Assessing the Environmental Impact of Discarded Unexploded Ordnances

CEE/MES Associate Professor Loretta Fernandez explains the environmental risks of unexploded munitions and the toxic heavy metals they contain being left underwater. Lead and mercury, among other toxic chemicals, can leach into ocean water, ground water, and soil sediment.


This article originally appeared on Northeastern Global News. It was published by Cyrus Moulton. Main photo: Unexploded ordnances can be in war zones, such as Ukraine (above) as well as in the Charles River, but may pose more than just a safety risk. Photo by Maxym Marusenko/NurPhoto via AP

Why unexploded ordnances pose physical — and environmental — risks

Two unexploded ordnance were fished out of the Charles River in Needham, Massachusetts, this week.

A sweep of the river by the state police bomb squad and a marine dive team didn’t turn up any more munitions.

Beyond the obvious safety risks, the old weapons and ammunition left underwater also present environmental risks, a Northeastern University expert says.

And they used to be put there intentionally.

“Until the 1970s, we were using the ocean to dump things,” says Loretta Fernandez, associate professor of Civil and Environmental Engineering and Marine and Environmental Sciences at Northeastern. “We weren’t really thinking about how the compounds in these munitions might get out and start to mix into the water.”

Fernandez says while there is only limited and inconclusive data on the environmental effects of munitions, we know that they contain heavy metals such as lead, mercury and uranium.

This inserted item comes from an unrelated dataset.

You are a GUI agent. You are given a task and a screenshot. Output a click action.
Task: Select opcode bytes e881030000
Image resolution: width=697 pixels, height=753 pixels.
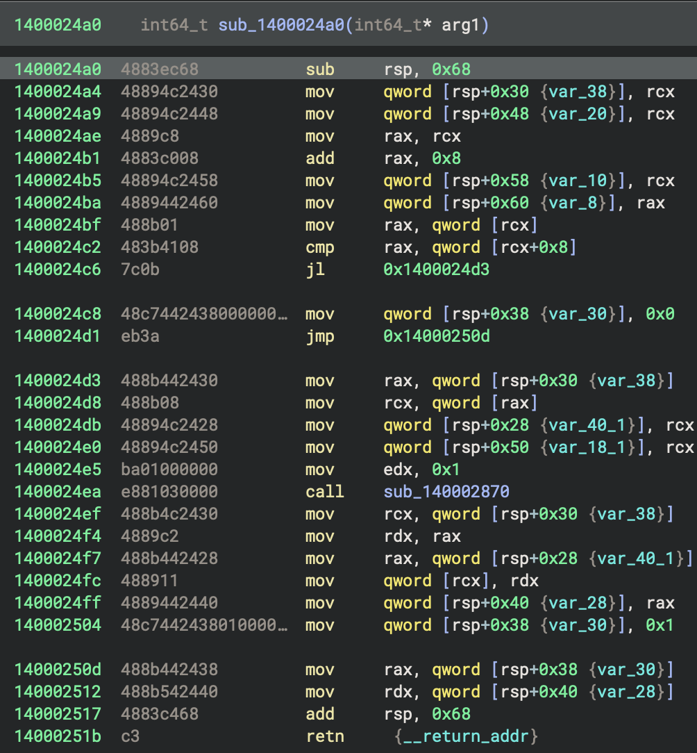169,492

“The metals themselves we know are toxic,” says Fernandez, who develops tools to measure chemicals from munitions in the environment.

Loretta Fernandez, associate professor of civil and environmental engineering at Northeastern, develops tools to measure chemicals from munitions. Photo by Matthew Modoono/Northeastern University

Unexploded ordnances or munitions wash up on beaches, get picked up in fishing nets, and even bring the bomb squad out to the Charles River — a legacy of warfare, dumping and accidents.
“They’re out there,” Fernandez says. “It’s sort of like strolling down the beach and you see a piece of purple sea glass. It’s not everywhere, but you’re going to find it.”

In fact, Fernandez says officials estimate that tens of thousands to hundreds of thousands of tons of munitions have been disposed of in coastal waters; and that does not count the munitions that have been dumped in the deep ocean.